Samedi 21 mars, l’organisation internationale Amnesty international a dénoncé à son tour « des rafles aveugles » et des arrestations d’opposants. « Des jeunes de la capitale Conakry dont le nombre pourrait atteindre 40 ont été arbitrairement arrêtés ces dernières semaines puis conduits en détention dans un camp militaire. Ils ont disparu depuis », dit le communiqué. « Il s’agit en majorité de jeunes hommes arrêtés dans des quartiers contestataires de Conakry. Ce n’était pas dans le cadre d’une manifestation, ils étaient simplement dans la rue. Une partie d’entre eux a été arrêtée le 11 février à Koloma, par des policiers de la CMIS (Compagnie mobile d’intervention et de sécurité).

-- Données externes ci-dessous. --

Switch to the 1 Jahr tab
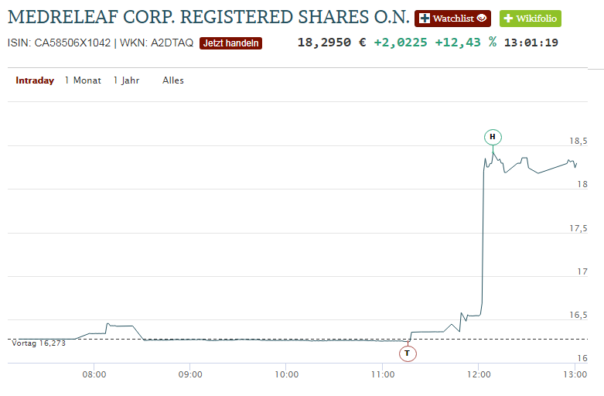The image size is (604, 396). click(x=126, y=80)

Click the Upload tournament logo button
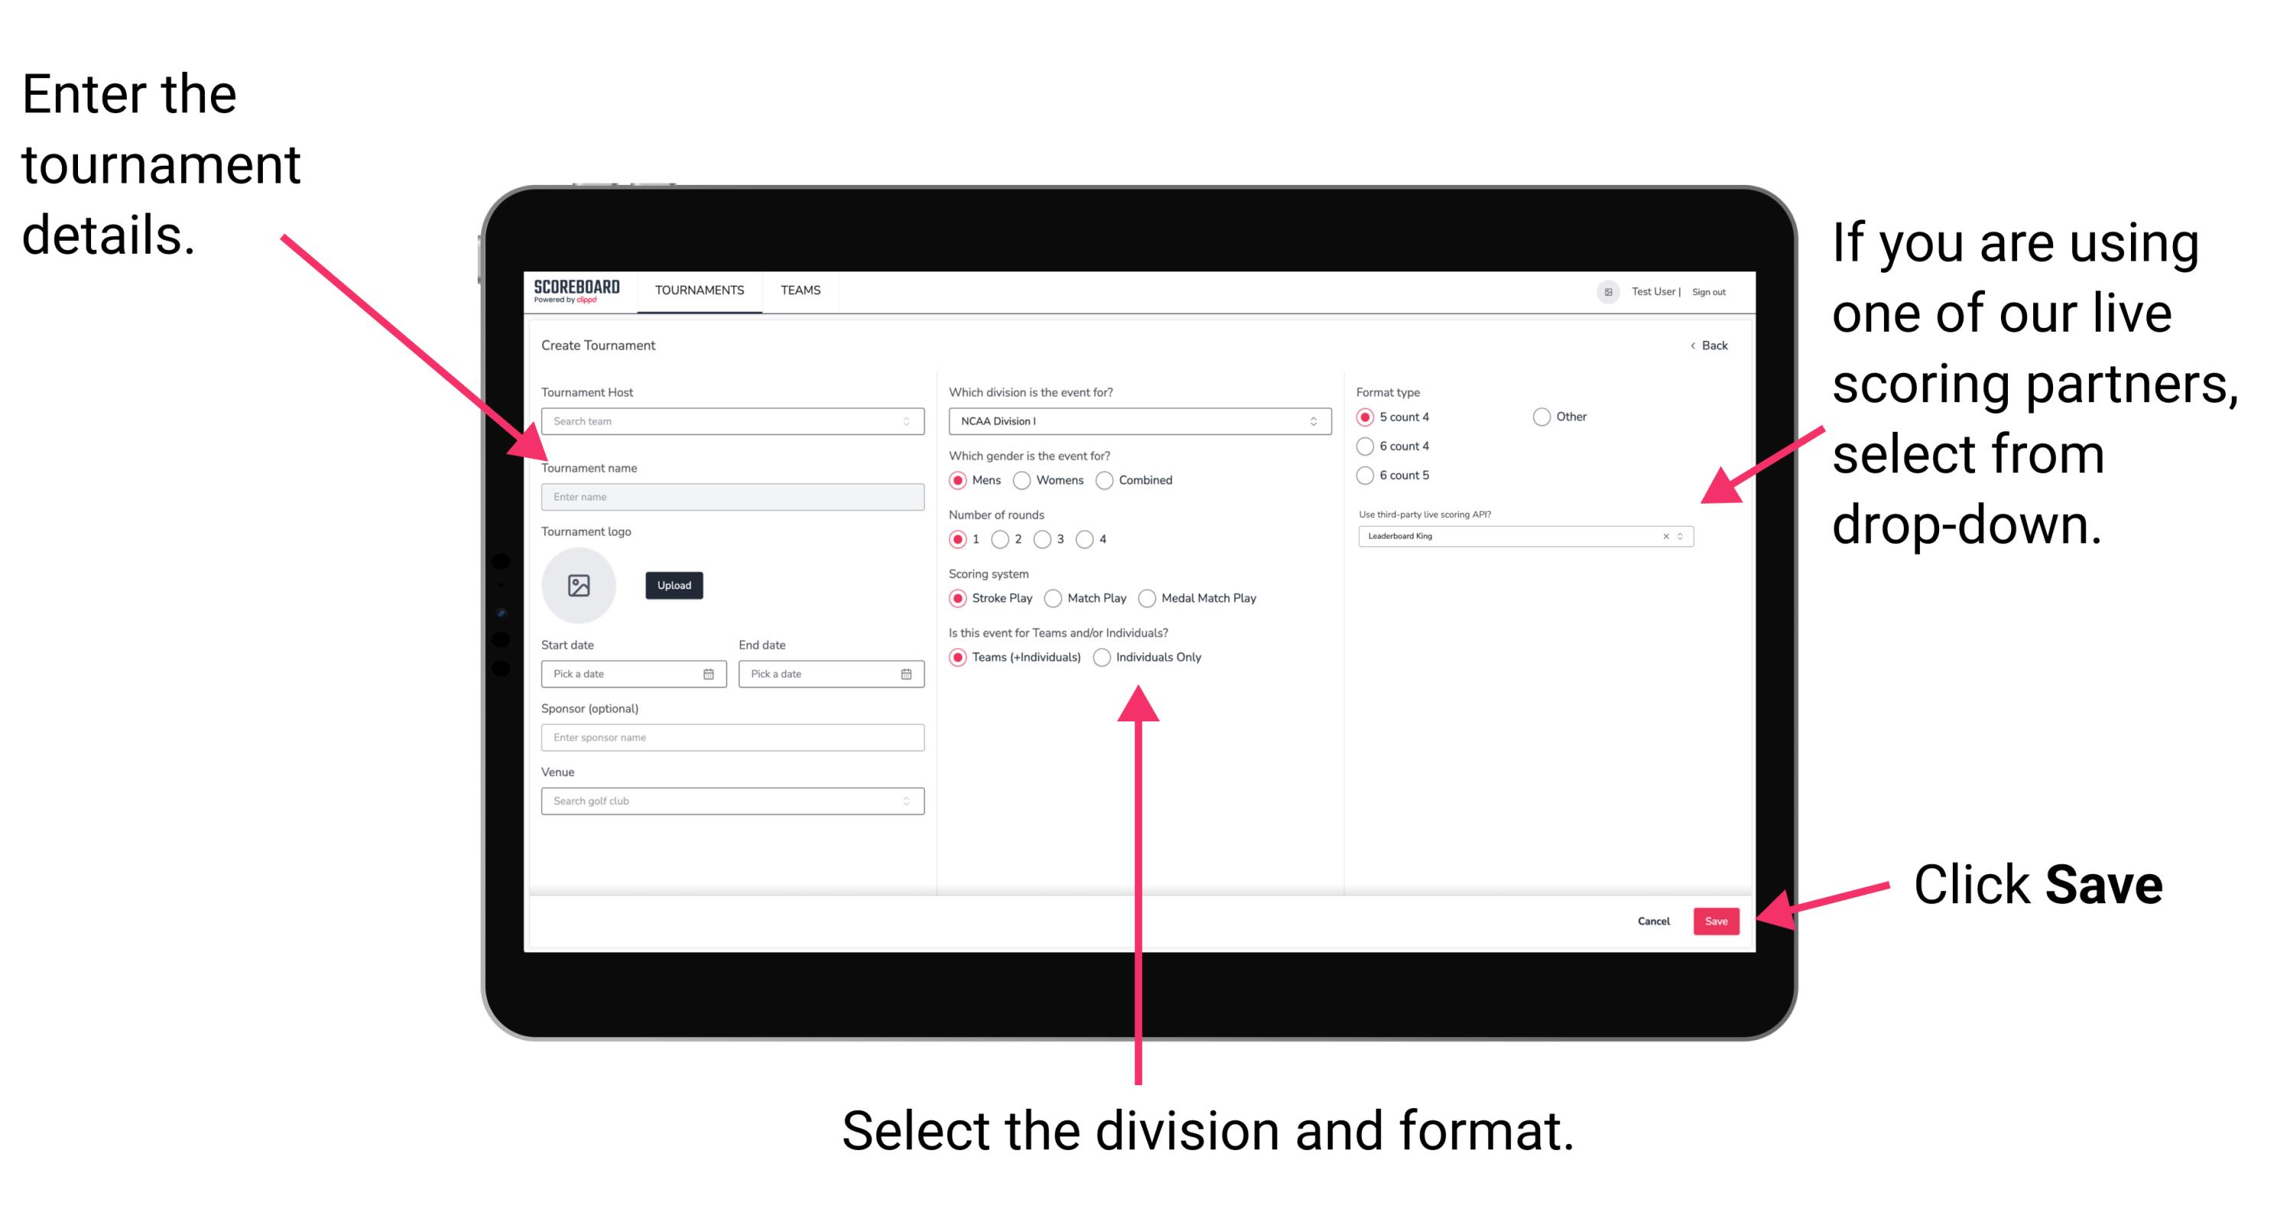click(675, 585)
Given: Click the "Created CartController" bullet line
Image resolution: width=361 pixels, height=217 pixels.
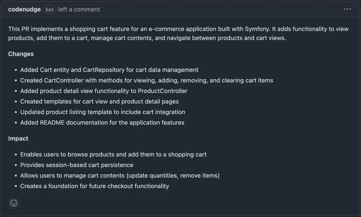Looking at the screenshot, I should coord(147,80).
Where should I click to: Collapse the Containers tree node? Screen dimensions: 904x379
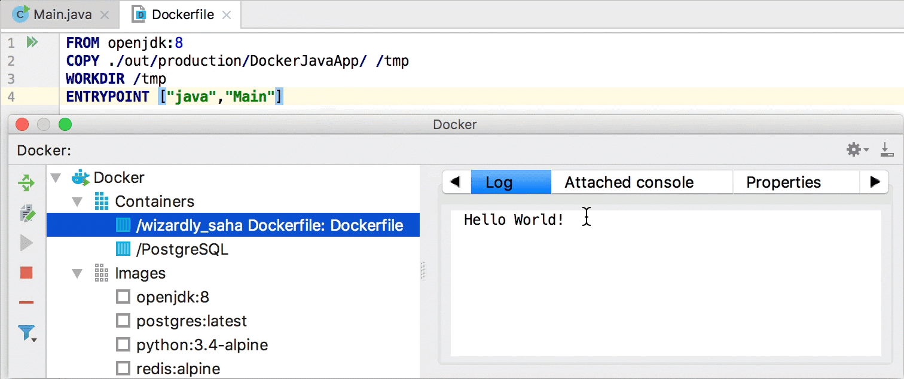77,201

Dans la soirée, ils ont été embarqués par des bérets rouges qui les ont transférés en Haute-Guinée », complète Fabien Offner, chercheur au bureau d’Amnesty International pour l’Afrique de l’Ouest et l’Afrique centrale. Un phénomène perturbant dans ce pays encore habité par la mémoire de la répression sous le régime de Sékou Touré (1958-1984). Et qui semble avoir refreiné certaines ardeurs… Un ingénieur, la quarantaine, qui avait contacté Le Point Afrique mi-janvier pour communiquer sur la création de son mouvement politique en vue des législatives, et à qui l’on demande s’il a finalement participé à la compétition, répond par la négative. « J’ai renoncé dès que le couplage des législatives à un référendum sur la nouvelle Constitution a été annoncé, et que les grands partis d’opposition ont été écartés », précise-t-il. Et demande aussitôt à être cité anonymement. Par crainte des enlèvements.